Page excerpt -
──────────

# Horses running scared around paddock?



## ApuetsoT (Aug 22, 2014)

What kind of wild life is in your area? Around here, moose tend to set them off, more so than coyotes. If you have bears that could be one.


----------



## evilamc (Sep 22, 2011)

Coyotes maybe, doubtful any bears, I'm pretty close to road/highway and kinda one of few small farms in a housing area. I've only ever seen deer really.


----------



## DomiStLaurent (Aug 20, 2012)

We've had this happen down at the barn where my horse is and all we can attest it to is there's some terrifying leaf monster.
I would imagine if it were any real threat the goats would have been spooked too.

Have you checked the surrounding perimeter of the paddock? There could potentially be an animal in distress or a plastic bag stuck somewhere. 

Hope everything checks out!


----------



## ApuetsoT (Aug 22, 2014)

or could anyone nearby be doing target practice, fire crackers, running something through the bush that you didn't hear?

We had neighbours at one barn that would go shooting their guns. I don't know of they had terrible aim or were just jerks because thses bullets would go flying off their property and soars over the pastures. They'd even hit some of the trees and bush that was in the pastures. Horses would go nuts. Even the calmest were spinning and running. Took a bit to figure out what the problem was as all you could hear was a whirling as they went overhead. Called the rcmp on them multiple times.


----------



## Avna (Jul 11, 2015)

Agree that a predator would set the goats off too. My horses do this whenever my neighbor gets in a new set of calves. Go figure. It also could be there is a crazy new smell coming down the wind. Goats tend to settle down a lot faster than horses so they may have already decided it was no threat by the time you got out there.


----------



## evilamc (Sep 22, 2011)

Well what's weird is they've been around gun shots and fire crackers tons and that's never set them off before. They're honestly pretty chill horses, not much spooks them on the trail either. That's why this is so odd for them! When I'm done grooming my morning dog I'll try walking the perimeter though.


----------



## Twalker (Apr 8, 2014)

evilamc said:


> Well what's weird is they've been around gun shots and fire crackers tons and that's never set them off before. They're honestly pretty chill horses, not much spooks them on the trail either. That's why this is so odd for them! When I'm done grooming my morning dog I'll try walking the perimeter though.


Sasquash maybe lol .


----------



## evilamc (Sep 22, 2011)

lol RIGHT? I called my neighbor, she said he horse is fine and in his stall. Really the only thing "off" about this morning is that it appears the middle stand of my electric fence in on of my fields snapped off? Not sure if that would be enough to set them off or not. They've finally calmed back down though. I mean neighbor had her bird out and t was screaming bloody murder....but thats honestly a normal thing, they hear it every day lol!


----------



## DomiStLaurent (Aug 20, 2012)

Glad to hear they have calmed down. It was probably just your every day Sasquatch.


----------



## Prairie (May 13, 2016)

I'm pretty sure there are horse eating monsters lurking in most pastures. For over 22 years, horses here have been convinced that a resident horse ghost resides in the shelter belt south of the barn that they have to pass by to get to their stalls! It's not a daily or even weekly occurrence and we've been unable to find anything that should upset them.

──────────

Written instruction A - From the thread about spooked horses, give again the passage starting at "Have you checked" and ending at "you didn't hear?".
Written instruction B - In the thread about spooked horses, which animal does one poster say sets horses off more than coyotes do in their area?
Written instruction C - Please condense the paragraph of the thread about spooked horses that begins "We had neighbours at one barn" into a short list of its main facts.

Records from a collection -
──────────

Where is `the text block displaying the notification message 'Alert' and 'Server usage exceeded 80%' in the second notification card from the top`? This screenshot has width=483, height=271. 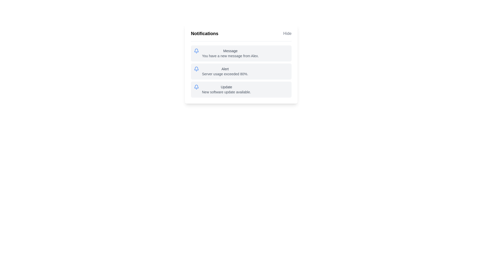
the text block displaying the notification message 'Alert' and 'Server usage exceeded 80%' in the second notification card from the top is located at coordinates (224, 72).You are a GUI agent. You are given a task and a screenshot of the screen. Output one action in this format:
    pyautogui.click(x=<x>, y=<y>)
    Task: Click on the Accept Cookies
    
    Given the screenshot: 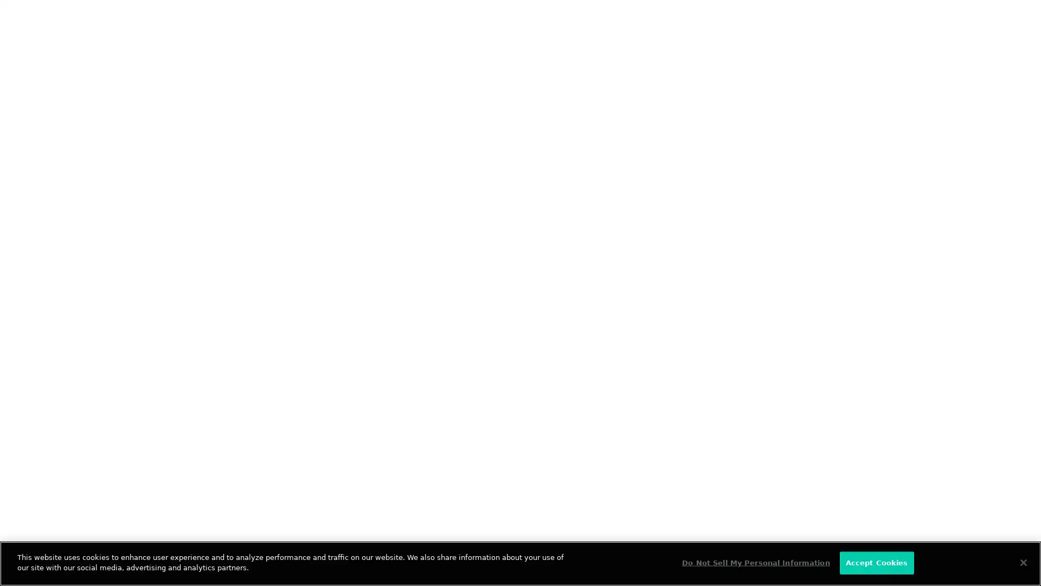 What is the action you would take?
    pyautogui.click(x=877, y=562)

──────────

Problem solution A -
Have you checked the surrounding perimeter of the paddock? There could potentially be an animal in distress or a plastic bag stuck somewhere. 

Hope everything checks out!


----------



## ApuetsoT (Aug 22, 2014)

or could anyone nearby be doing target practice, fire crackers, running something through the bush that you didn't hear?

Problem solution B - Moose.

Problem solution C -
- Neighbors at one barn went shooting their guns, and bullets flew off their property over the pastures, sometimes hitting trees and brush there.
- The horses went wild; even the calmest ones spun and ran.
- The cause took a while to figure out, since all anyone could hear was a whirling as the bullets passed overhead.
- The RCMP was called on the neighbors multiple times.